= Work request =
Repeat the data exactly, with every line included.

§

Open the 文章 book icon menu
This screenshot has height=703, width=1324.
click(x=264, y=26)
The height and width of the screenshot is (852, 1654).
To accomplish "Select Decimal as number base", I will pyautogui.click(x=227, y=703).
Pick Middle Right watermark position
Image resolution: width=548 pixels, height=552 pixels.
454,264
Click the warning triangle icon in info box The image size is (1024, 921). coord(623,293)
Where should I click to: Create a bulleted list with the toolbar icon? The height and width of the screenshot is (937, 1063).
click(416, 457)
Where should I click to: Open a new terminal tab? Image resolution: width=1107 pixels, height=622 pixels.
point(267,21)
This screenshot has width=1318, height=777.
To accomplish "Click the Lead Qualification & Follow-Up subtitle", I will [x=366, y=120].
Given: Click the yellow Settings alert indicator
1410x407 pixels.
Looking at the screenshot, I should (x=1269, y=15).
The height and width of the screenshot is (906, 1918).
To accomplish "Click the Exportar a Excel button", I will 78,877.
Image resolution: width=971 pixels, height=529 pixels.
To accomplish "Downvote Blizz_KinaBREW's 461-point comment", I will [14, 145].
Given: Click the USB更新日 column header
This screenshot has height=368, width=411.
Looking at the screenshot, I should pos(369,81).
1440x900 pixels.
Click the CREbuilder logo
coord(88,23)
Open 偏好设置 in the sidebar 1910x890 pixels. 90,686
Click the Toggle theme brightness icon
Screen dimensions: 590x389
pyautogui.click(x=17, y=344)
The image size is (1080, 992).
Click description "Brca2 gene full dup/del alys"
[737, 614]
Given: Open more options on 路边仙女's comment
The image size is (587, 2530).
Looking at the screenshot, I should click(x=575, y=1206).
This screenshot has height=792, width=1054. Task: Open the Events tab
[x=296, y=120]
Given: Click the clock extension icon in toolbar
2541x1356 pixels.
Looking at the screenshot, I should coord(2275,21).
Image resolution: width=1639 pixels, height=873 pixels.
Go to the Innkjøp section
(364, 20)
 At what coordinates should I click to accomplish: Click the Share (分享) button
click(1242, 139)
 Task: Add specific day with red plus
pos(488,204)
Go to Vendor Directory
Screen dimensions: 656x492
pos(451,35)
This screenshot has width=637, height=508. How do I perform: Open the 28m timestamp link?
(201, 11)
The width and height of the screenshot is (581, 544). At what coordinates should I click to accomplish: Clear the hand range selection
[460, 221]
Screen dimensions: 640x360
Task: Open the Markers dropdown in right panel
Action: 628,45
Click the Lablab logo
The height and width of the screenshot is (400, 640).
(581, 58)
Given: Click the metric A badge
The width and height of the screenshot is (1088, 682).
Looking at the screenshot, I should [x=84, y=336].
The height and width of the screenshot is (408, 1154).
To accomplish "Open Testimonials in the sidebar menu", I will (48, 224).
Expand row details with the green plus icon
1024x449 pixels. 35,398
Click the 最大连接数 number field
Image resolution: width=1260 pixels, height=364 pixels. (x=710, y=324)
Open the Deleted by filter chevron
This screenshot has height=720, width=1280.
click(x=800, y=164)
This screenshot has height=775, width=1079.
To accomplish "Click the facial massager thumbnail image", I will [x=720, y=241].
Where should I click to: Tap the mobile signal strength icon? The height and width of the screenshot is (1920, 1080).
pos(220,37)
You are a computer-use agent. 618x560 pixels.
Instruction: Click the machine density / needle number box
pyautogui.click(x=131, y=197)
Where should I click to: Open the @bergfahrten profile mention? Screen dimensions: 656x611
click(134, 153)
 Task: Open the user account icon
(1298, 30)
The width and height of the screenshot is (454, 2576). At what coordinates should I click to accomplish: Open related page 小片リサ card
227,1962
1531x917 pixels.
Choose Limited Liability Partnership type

§

= Exercise response =
Open the 文章 book icon menu
This screenshot has height=703, width=1324.
click(x=264, y=26)
The height and width of the screenshot is (852, 1654).
To accomplish "Select Decimal as number base", I will pyautogui.click(x=227, y=703).
Pick Middle Right watermark position
Image resolution: width=548 pixels, height=552 pixels.
454,264
Click the warning triangle icon in info box The image size is (1024, 921). coord(623,293)
Where should I click to: Create a bulleted list with the toolbar icon? The height and width of the screenshot is (937, 1063).
click(416, 457)
Where should I click to: Open a new terminal tab? Image resolution: width=1107 pixels, height=622 pixels.
point(267,21)
This screenshot has width=1318, height=777.
To accomplish "Click the Lead Qualification & Follow-Up subtitle", I will [x=366, y=120].
Given: Click the yellow Settings alert indicator
1410x407 pixels.
Looking at the screenshot, I should (x=1269, y=15).
The height and width of the screenshot is (906, 1918).
To accomplish "Click the Exportar a Excel button", I will 78,877.
Image resolution: width=971 pixels, height=529 pixels.
To accomplish "Downvote Blizz_KinaBREW's 461-point comment", I will [14, 145].
Given: Click the USB更新日 column header
This screenshot has height=368, width=411.
Looking at the screenshot, I should pos(369,81).
1440x900 pixels.
Click the CREbuilder logo
coord(88,23)
Open 偏好设置 in the sidebar 1910x890 pixels. 90,686
Click the Toggle theme brightness icon
Screen dimensions: 590x389
pyautogui.click(x=17, y=344)
The image size is (1080, 992).
Click description "Brca2 gene full dup/del alys"
[737, 614]
Given: Open more options on 路边仙女's comment
The image size is (587, 2530).
Looking at the screenshot, I should click(x=575, y=1206).
This screenshot has height=792, width=1054. Task: Open the Events tab
[x=296, y=120]
Given: Click the clock extension icon in toolbar
2541x1356 pixels.
Looking at the screenshot, I should coord(2275,21).
Image resolution: width=1639 pixels, height=873 pixels.
Go to the Innkjøp section
(364, 20)
 At what coordinates should I click to accomplish: Click the Share (分享) button
click(1242, 139)
 Task: Add specific day with red plus
pos(488,204)
Go to Vendor Directory
Screen dimensions: 656x492
pos(451,35)
This screenshot has width=637, height=508. How do I perform: Open the 28m timestamp link?
(201, 11)
The width and height of the screenshot is (581, 544). At what coordinates should I click to accomplish: Clear the hand range selection
[460, 221]
Screen dimensions: 640x360
Task: Open the Markers dropdown in right panel
Action: 628,45
Click the Lablab logo
The height and width of the screenshot is (400, 640).
(581, 58)
Given: Click the metric A badge
The width and height of the screenshot is (1088, 682).
Looking at the screenshot, I should [x=84, y=336].
The height and width of the screenshot is (408, 1154).
To accomplish "Open Testimonials in the sidebar menu", I will (48, 224).
Expand row details with the green plus icon
1024x449 pixels. 35,398
Click the 最大连接数 number field
Image resolution: width=1260 pixels, height=364 pixels. (x=710, y=324)
Open the Deleted by filter chevron
This screenshot has height=720, width=1280.
click(x=800, y=164)
This screenshot has height=775, width=1079.
To accomplish "Click the facial massager thumbnail image", I will [x=720, y=241].
Where should I click to: Tap the mobile signal strength icon? The height and width of the screenshot is (1920, 1080).
pos(220,37)
You are a computer-use agent. 618x560 pixels.
Instruction: Click the machine density / needle number box
pyautogui.click(x=131, y=197)
Where should I click to: Open the @bergfahrten profile mention? Screen dimensions: 656x611
click(134, 153)
 Task: Open the user account icon
(1298, 30)
The width and height of the screenshot is (454, 2576). At what coordinates should I click to accomplish: Open related page 小片リサ card
227,1962
1531x917 pixels.
Choose Limited Liability Partnership type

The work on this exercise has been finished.